In the first experiment, Harlow placed all the monkeys with both surrogate mothers to choose which 'mother' they wanted to go to. In the second experiment, he divided monkeys into two groups, each with a surrogate mother.

Animal studies of attachment Harlow monkey experiment StudySmarter

The surrogate mothers in Harlow's study. A rhesus monkey is seeking comfort from the clothed surrogate mother.

Findings of Harlow's research (1958)

  1. In the first experiment, the monkeys could choose which mother they wanted to go to. Harlow found that the baby monkeys spent more time with the surrogate 'mother' with the cloth around them, cuddling it, although both mothers supplied the same amount of food.
  2. In the second experiment, the monkeys had no choice of mother. Harlow found that the baby monkeys with the clothed surrogate mother showed healthy and normal emotional attachment despite receiving the same amount of food. One example is that they would come near the surrogate mother and cuddle with her when they feel stressed or threatened.

The monkeys with a surrogate mother made of mesh wire did not behave the same way. When faced with the same level of stress or threat, they threw themselves on the floor, rocked back and forth, and did not seek comfort from their surrogate mother.

The results suggest that the monkeys spent most of their time with the cloth-covered mother, providing comfort through contact. The experiments also showed that meeting physical needs, such as food, was insufficient to form a mother-infant bond.

Maternal deprivation

The monkeys deprived of their mothers suffered long-term and irreversible social and emotional damage as adults. Monkeys deprived of a mother-like figure failed to develop healthy and functioning social behaviours.

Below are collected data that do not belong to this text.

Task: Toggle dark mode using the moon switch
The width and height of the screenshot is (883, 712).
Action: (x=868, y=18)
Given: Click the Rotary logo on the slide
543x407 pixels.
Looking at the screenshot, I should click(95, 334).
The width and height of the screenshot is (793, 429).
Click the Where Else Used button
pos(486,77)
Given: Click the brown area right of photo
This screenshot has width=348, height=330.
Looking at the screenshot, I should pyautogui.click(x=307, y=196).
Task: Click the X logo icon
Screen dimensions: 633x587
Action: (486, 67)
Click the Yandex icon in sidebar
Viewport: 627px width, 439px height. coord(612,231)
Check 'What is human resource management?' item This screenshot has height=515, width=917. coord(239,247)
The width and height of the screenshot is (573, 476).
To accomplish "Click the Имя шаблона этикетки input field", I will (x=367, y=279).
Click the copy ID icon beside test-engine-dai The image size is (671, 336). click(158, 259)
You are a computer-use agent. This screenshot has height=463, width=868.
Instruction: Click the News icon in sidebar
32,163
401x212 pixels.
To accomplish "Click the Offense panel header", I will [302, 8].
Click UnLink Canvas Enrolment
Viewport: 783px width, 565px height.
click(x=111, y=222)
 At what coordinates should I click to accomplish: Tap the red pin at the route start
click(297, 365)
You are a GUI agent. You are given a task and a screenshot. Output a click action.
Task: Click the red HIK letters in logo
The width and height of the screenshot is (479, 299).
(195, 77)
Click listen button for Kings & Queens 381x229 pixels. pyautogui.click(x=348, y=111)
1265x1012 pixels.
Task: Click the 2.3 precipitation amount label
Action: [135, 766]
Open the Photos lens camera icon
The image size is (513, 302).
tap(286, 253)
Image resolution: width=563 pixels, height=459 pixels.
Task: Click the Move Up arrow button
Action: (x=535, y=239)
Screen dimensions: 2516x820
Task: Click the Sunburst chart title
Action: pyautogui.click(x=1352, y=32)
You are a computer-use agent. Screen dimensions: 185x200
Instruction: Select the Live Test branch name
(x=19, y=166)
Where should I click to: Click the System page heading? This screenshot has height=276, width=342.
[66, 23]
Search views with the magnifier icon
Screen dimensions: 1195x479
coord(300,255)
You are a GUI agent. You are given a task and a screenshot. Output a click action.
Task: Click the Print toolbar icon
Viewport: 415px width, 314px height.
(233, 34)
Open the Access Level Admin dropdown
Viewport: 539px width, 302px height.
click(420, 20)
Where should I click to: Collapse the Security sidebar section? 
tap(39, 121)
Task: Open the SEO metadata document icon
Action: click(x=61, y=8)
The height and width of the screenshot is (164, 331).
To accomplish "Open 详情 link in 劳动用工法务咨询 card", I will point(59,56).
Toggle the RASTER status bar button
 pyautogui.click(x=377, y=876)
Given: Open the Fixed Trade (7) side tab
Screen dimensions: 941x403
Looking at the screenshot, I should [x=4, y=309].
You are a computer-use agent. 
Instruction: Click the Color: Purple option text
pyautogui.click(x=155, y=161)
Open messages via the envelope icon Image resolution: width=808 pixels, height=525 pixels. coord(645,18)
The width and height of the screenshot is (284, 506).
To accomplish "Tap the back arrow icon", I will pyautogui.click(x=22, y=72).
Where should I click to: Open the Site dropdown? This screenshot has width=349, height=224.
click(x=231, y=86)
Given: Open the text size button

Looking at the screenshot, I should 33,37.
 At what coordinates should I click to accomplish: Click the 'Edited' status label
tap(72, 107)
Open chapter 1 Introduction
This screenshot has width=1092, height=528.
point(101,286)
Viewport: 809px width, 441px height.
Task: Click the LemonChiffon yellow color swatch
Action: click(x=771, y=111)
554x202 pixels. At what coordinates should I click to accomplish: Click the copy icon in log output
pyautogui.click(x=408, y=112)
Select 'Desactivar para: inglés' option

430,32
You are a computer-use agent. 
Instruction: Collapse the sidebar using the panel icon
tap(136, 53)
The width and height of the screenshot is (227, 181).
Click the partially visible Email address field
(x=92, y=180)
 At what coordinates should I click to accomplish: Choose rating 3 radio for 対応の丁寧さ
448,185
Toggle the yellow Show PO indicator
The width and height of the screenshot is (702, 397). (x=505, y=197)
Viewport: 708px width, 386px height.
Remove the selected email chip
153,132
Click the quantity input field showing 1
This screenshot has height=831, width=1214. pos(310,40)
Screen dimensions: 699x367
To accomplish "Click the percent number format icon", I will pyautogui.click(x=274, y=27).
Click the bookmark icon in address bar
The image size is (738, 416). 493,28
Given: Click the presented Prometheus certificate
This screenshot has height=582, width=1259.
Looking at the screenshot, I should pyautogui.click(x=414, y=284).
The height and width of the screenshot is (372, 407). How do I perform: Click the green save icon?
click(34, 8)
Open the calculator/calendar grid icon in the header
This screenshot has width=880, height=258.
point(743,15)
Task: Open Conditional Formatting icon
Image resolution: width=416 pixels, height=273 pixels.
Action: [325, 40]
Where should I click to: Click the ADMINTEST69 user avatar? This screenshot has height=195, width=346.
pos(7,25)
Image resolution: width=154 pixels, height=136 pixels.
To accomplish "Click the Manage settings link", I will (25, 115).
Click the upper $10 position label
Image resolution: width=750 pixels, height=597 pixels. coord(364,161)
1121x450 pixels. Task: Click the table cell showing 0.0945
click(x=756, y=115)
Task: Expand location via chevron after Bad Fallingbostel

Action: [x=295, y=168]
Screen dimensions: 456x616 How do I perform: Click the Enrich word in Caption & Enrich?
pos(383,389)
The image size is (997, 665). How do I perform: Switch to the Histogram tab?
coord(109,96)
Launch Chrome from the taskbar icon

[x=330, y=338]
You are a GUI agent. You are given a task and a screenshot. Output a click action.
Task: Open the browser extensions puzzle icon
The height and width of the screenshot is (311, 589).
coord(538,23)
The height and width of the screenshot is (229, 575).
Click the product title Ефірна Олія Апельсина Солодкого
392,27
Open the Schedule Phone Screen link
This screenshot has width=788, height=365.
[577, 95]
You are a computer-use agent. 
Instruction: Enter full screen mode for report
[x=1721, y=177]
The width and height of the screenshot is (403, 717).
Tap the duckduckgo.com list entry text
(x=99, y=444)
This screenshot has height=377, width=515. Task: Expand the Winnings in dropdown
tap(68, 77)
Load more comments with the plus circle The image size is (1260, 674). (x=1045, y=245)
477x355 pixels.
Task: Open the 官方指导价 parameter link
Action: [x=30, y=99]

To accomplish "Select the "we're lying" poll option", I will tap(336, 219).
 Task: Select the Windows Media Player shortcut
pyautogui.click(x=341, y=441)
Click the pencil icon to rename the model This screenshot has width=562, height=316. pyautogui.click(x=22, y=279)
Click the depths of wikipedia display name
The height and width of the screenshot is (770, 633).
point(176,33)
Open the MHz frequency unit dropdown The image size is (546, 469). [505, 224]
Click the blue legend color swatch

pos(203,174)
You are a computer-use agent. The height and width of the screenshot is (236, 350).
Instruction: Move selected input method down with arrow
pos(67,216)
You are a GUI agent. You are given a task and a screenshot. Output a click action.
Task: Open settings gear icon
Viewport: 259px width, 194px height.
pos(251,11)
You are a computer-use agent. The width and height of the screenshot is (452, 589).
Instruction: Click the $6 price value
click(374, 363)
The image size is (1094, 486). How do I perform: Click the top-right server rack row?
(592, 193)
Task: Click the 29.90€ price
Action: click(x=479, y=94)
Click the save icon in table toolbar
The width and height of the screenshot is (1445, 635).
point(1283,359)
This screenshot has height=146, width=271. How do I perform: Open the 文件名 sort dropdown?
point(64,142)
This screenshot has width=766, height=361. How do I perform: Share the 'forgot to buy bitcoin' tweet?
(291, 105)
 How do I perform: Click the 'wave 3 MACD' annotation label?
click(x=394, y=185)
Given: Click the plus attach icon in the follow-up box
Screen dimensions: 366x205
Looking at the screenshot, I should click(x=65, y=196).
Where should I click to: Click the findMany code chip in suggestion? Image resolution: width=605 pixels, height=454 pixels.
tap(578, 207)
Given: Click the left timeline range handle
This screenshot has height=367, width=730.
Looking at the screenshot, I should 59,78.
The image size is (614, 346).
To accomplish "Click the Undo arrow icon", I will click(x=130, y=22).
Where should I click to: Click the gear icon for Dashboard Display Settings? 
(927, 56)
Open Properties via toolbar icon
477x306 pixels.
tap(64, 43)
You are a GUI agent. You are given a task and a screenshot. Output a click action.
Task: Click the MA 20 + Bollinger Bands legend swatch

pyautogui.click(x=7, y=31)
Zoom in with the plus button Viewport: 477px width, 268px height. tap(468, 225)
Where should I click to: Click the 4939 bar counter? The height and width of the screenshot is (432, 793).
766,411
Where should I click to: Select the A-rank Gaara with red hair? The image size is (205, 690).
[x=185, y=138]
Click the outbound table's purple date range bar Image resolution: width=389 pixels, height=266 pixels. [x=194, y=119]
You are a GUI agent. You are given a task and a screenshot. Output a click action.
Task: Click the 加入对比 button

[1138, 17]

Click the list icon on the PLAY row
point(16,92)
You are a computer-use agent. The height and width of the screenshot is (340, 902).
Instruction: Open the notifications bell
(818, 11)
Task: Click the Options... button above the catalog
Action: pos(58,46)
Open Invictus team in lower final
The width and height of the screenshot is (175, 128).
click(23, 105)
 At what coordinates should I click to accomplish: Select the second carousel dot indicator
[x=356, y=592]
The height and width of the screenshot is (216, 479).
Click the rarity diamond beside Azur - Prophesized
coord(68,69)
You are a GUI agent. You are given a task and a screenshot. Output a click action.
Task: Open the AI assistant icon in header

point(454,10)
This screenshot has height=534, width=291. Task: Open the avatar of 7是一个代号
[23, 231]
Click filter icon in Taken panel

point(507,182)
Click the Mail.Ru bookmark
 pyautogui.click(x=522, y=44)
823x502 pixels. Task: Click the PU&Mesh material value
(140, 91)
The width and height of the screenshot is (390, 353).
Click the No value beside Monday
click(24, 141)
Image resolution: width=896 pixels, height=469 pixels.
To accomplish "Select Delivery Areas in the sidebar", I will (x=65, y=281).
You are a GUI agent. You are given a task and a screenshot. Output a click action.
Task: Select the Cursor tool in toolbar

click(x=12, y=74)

These results suggest that human children may also suffer from long-term emotional damage if they do not have an attachment figure.

The critical period for normal development

Like Lorenz, Harlow concluded that there is a critical period for forming an attachment. An infant monkey had to be introduced to a mother figure within 90 days to form an attachment. After this time, bonding was no longer possible, and the damage done by early deprivation became irreversible.

Evaluation of Lorenz's and Harlow's research in animal studies of attachment

While Lorenz's and Harlow's findings were significant in many ways, they were also subject to considerable evaluation.

Strengths of the research:

  • Later research corroborated Lorenz's findings of imprinting and long-term effects.
  • Monkeys and humans are similar in that they have the same brain structure. From this perspective, Harlow's research will likely help us better understand human behaviour.
  • Harlow's research yielded valuable practical applications for attachment and the importance of emotional support in early child development. His work influenced John Bowlby, an influential psychologist who studied attachment theory in human children. His findings may outweigh the harm done to monkeys.
  • Studying animals avoided ethical problems that arise when studying humans. It is highly unlikely that Lorenz and Harlow would have been able to separate human infants from their mothers in the same way.

Weaknesses of the research:

  • Lorenz's research may not apply to humans because birds are not similar to humans.
  • Lorenz's and Harlow's research is unethical because of the long-term effects on their animal subjects. In Harlow's case, the monkeys without a mother figure suffered long-term damage.
  • Later researchers disproved the theory that imprinting cannot be reversed, finding that the animals could exhibit normal sexual behaviour after joining their species.
  • Despite the similarities between humans and apes, the cognitive abilities of humans far exceed those of apes, so the research has generalisability issues.

Animal studies of attachment: Lorenz (1935) & Harlow (1958) Key takeaways

  • Researchers can use animal studies to learn more about human development and behaviour in psychology. This research is called comparative psychology.
  • Animal studies have been used to study attachment. Among the most important studies are those by Konrad Lorenz and Harry Harlow.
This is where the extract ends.